Passage START

Amanita onusta, commonly known as the loaded Lepidella, the gunpowder Lepidella or the gunpowder amanita, is a species of fungus in the mushroom family Amanitaceae. It is characterized by its small to medium-sized fruit bodies that have white to pale gray caps crowded with roughly conical, pyramidal, or irregular gray warts. The stipe is whitish-gray with woolly or wart-like veil remnants, and at the base is a spindle- or turnip-shaped base that is rooted somewhat deeply in the soil.

The species is distributed in eastern North America, from Nova Scotia to Mexico, and may be found growing on the ground in deciduous forests, particularly those with oak, hickory and chestnut. Fruit bodies smell somewhat like bleaching powder, and their edibility is unknown, but are possibly toxic.

Passage END

■ Tasks:
1. List the common names that the passage on Amanita onusta gives for the species.
2. Reproduce word for word the part of the Amanita onusta passage that starts at the words "The species is" and ends with the words "are possibly toxic.".
3. Write the next part of the passage on the mushroom Amanita onusta, beginning after its final sentence.

Data for review START

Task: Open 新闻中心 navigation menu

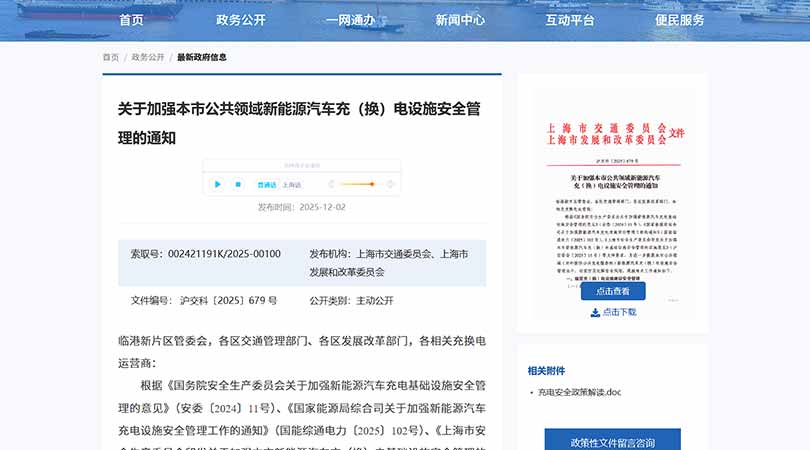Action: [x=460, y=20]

Data for review END
Data for review START

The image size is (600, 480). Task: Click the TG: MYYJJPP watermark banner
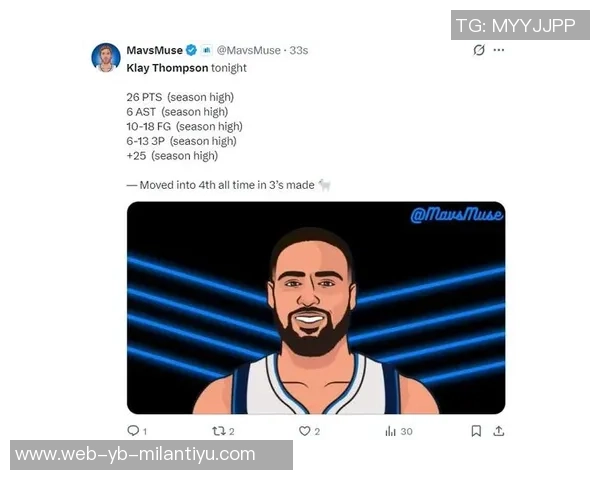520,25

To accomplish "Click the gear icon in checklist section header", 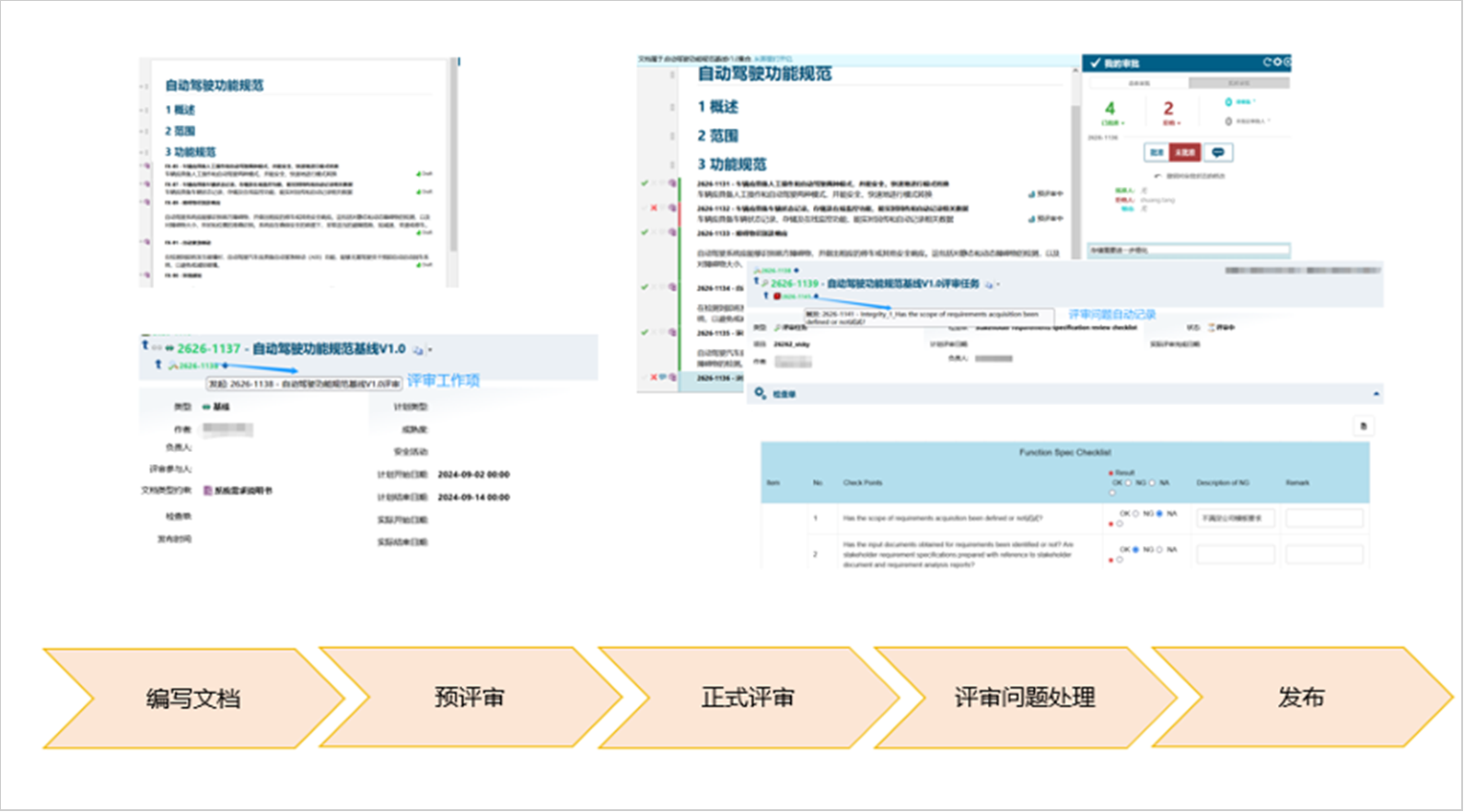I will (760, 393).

Data for review END
Data for review START

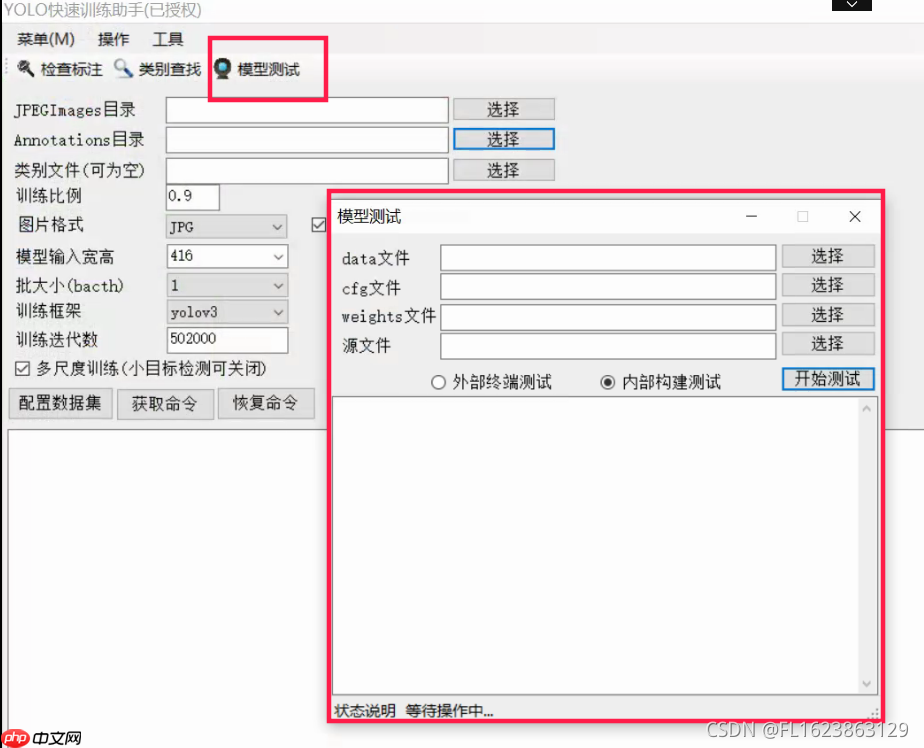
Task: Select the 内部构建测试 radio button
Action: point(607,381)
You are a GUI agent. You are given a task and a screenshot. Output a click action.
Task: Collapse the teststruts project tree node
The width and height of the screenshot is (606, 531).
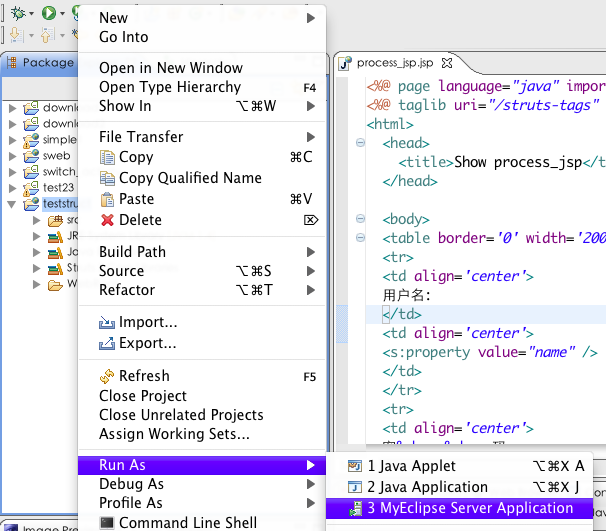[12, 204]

Data for review END

■ Task-by-task answers:
1.
loaded Lepidella
gunpowder Lepidella
gunpowder amanita

2.
The species is distributed in eastern North America, from Nova Scotia to Mexico, and may be found growing on the ground in deciduous forests, particularly those with oak, hickory and chestnut. Fruit bodies smell somewhat like bleaching powder, and their edibility is unknown, but are possibly toxic.

3.
==Taxonomy==
Amanita onusta was first described in 1874 by American mycologist Elliot Calvin Howe as Agaricus onustus. Later, in 1891, Pier Andrea Saccardo transferred the species to the genus Amanita. Amanita authority Cornelis Bas, writing in his extensive 1969 monograph on the genus, placed the species in his stirps Microlepis, subsection Solitariae, section Lepidellus. This grouping of Amanita mushroom species also includes A. abrupta, A. atkinsoniana, A. costaricensis (a provisionally named species authored by Tulloss, Halling, & G.M. Muell.), A. nitida (as Coker described the species) and A. sphaerobulbosa.

The Latin epithet onustusa means "charged, load-carrying, burdened", and a regular adjective derived from onus, "burden" (the same word that gave the English onus). A. onusta is commonly known as the "loaded Lepidella", or the "gunpowder Lepidella".

==Description==
The fruit bodies of Amanita onusta have caps that are initially broadly convex but flatten out as they mature, reaching diameters of 5 to 10 cm. The cap surface, grayish-white in color, is ornamented with conical or pyramidal raised warts, or flattened, symmetrically arranged gray to brownish gray, grayish brown or grayish-orange small scales (squamules) that are densely arranged over the surface.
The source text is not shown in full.